Et ils sont allés plus loin encore : pour s’assurer la neutralité – la complicité ? – des autorités françaises, ils ont décidé de porter la violence de leurs groupes « islamistes » sur le territoire de l’ancienne métropole, lors des attentats de 1995 dont les responsables présumés étaient jugés à Paris en ce mois d’octobre. C’est sans doute là l’affirmation la plus choquante de ce documentaire. Devant une telle énormité, certains seront sans doute tentés de porter crédit aux accusations qui ne manqueront pas de fleurir, comme à l’habitude, dans la presse algérienne « indépendante » après cette émission : en substance, les témoins algériens cités à charge sont des islamistes, ou s’ils s’en défendent (comme l’ex-colonel Samraoui, très impressionnant), ils sont manipulés ou complices. Qu’il y ait en Algérie des islamistes est une chose, toute la question est de savoir qui se tient aux commandes.

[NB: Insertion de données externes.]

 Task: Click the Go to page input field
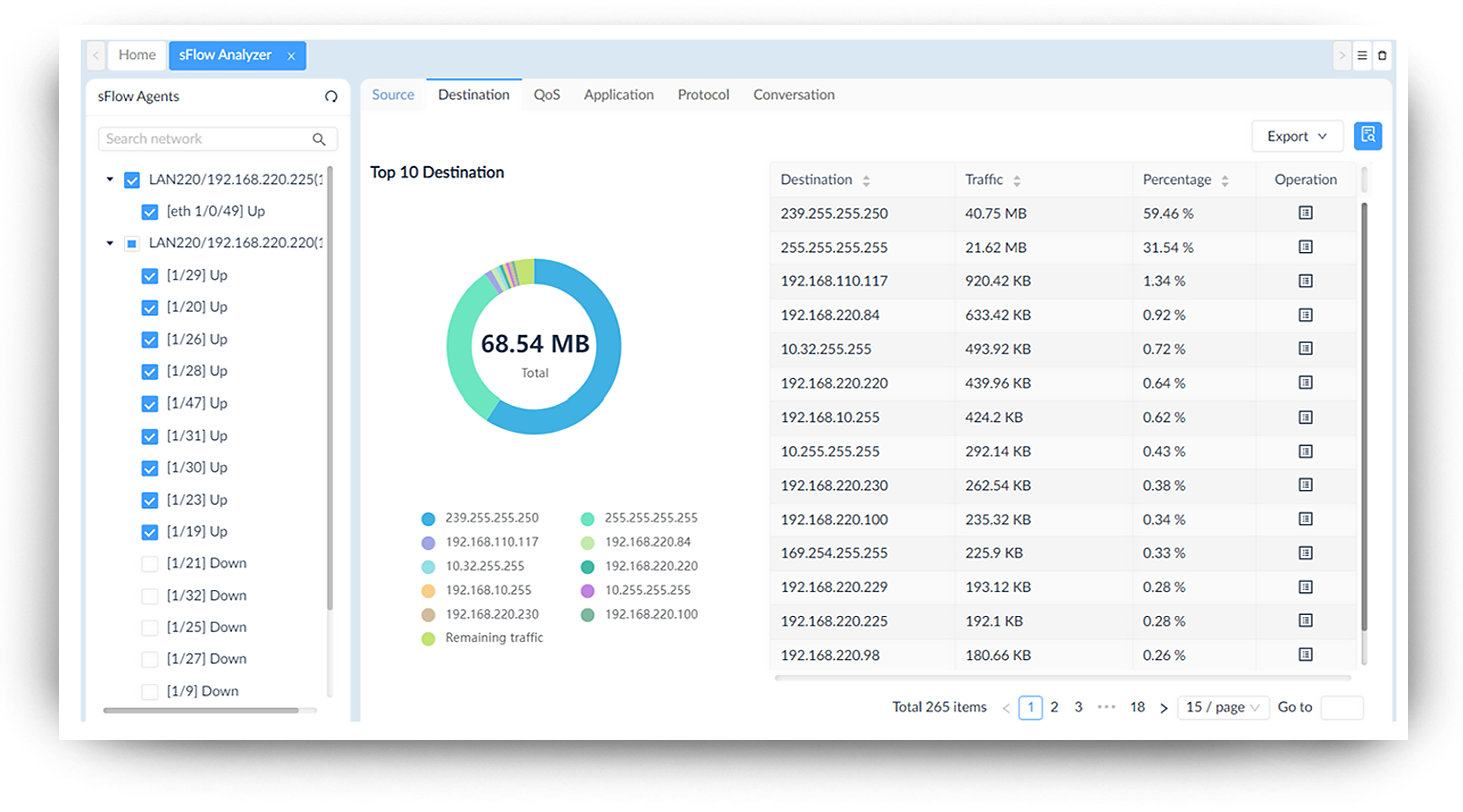click(x=1341, y=707)
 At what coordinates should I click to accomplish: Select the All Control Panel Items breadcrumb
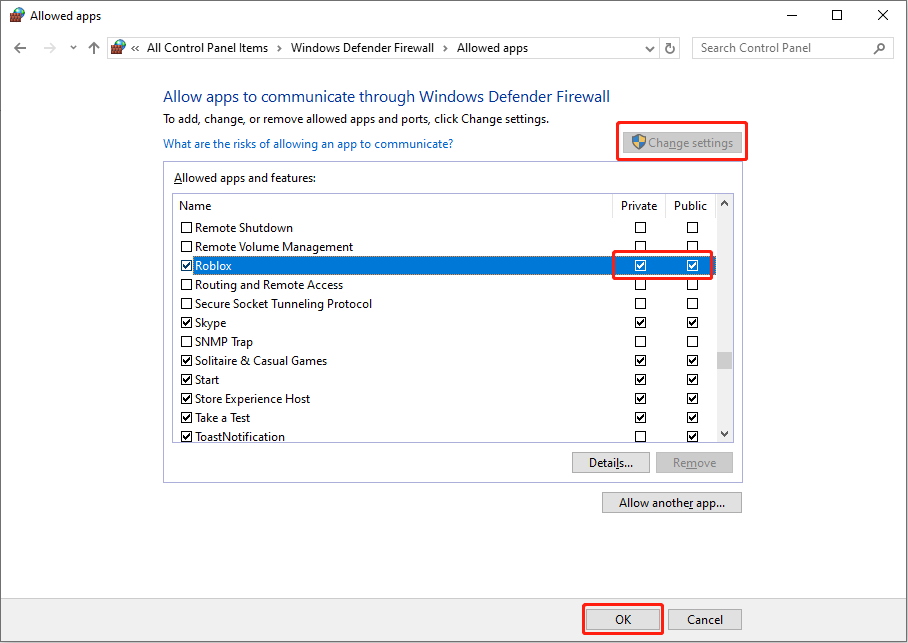[207, 47]
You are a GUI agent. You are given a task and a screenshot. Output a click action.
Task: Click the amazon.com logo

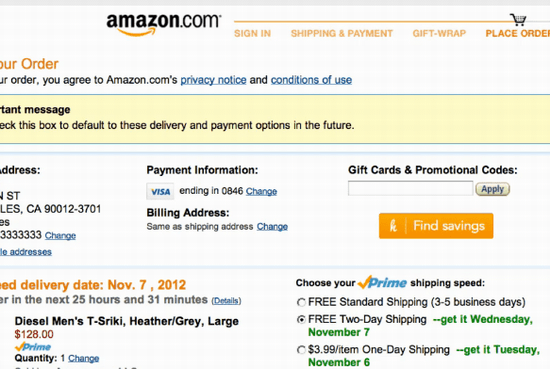(163, 24)
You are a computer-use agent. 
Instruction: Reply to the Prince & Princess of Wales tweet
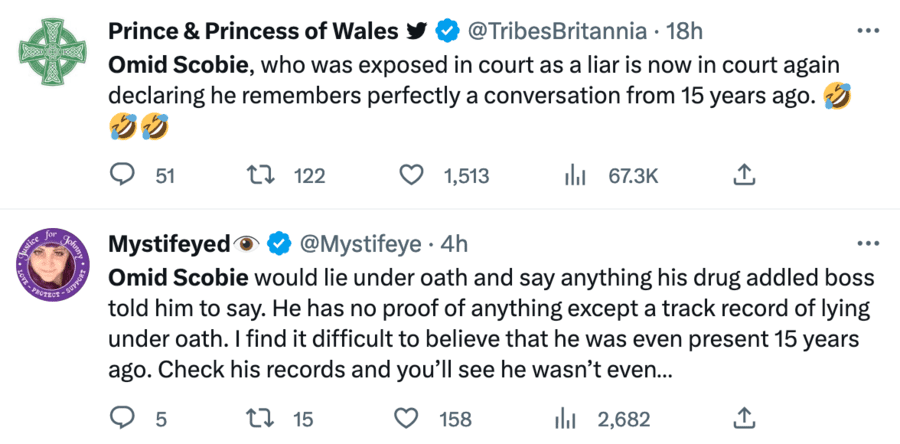[x=122, y=175]
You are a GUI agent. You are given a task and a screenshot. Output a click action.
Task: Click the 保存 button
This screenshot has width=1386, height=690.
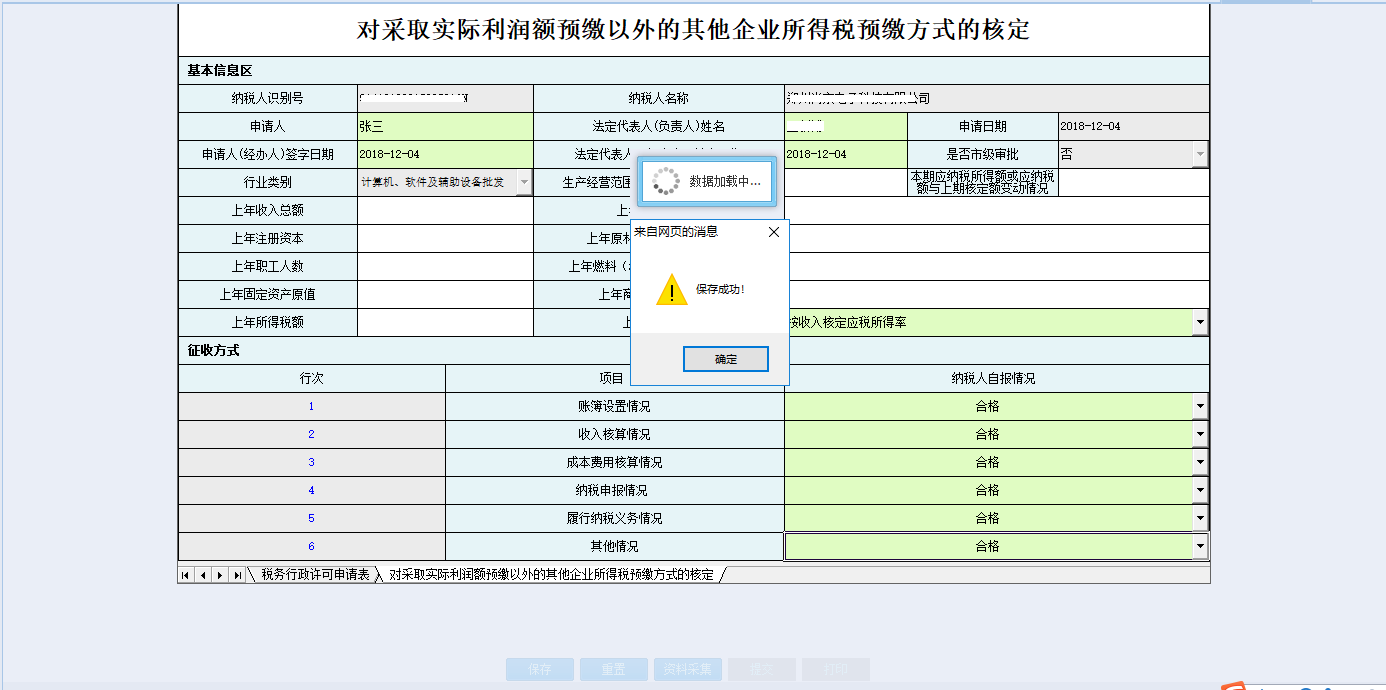(539, 669)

Or, c’est justement là que la démonstration bascule et emporte la conviction. Car même si, par prudence, l’on met en doute ces témoignages — et l’on peut toujours mettre en doute des témoignages —, reste qu’ils sont confirmés sur l’essentiel par des professionnels français, et non des moindres, qu’il serait difficile de taxer de sympathies islamistes. Ainsi l’ancien magistrat Alain Marsaud, ex-chef du Service central de lutte antiterroriste de 1986 à 1989, qui déclare notamment : « Plus on avance dans les réseaux Khelkal et plus on trouve des Algériens des services officiels. » Ou encore Jean Lebeschu, ex-officier des Renseignements généraux, qui dit de Ali Touchent, réputé être le bras droit de Djamel Zitouni et l’organisateur des attentats de Paris en 1995 :
« Pour moi, c’est un agent. »
La conclusion du reportage est glaçante :
« En deux ans d’existence, le GIA de Djamel Zitouni aura donc rempli sa mission : forcer la France à se taire sur ce qui se passe en Algérie, assassiner une partie des vrais islamistes et terroriser la population algérienne. À la mort de Zitouni en juillet 1996, les généraux sont plus puissants que jamais. Ils sont toujours au pouvoir aujourd’hui. »
Seuls les authentiques démocrates algériens sont à même de trouver les voies pour mettre fin à cette barbarie absolue. Mais il ne nous paraît pas acceptable que notre gouvernement continue à s’en rendre complice. Puisse ce film salutaire, qui n’est qu’une étape dans la recherche de la vérité, après notamment le procès perdu du général Khaled Nezzar contre l’ex-lieutenant Habib Souaïdia (communiqué de François Gèze du 22 septembre 2002), contribuer à la nécessaire prise de conscience de l’opinion. C’est le seul moyen pour amener enfin la France à mobiliser les outils du droit international qui permettront de faire toute la lumière sur ces atrocités et cette folie.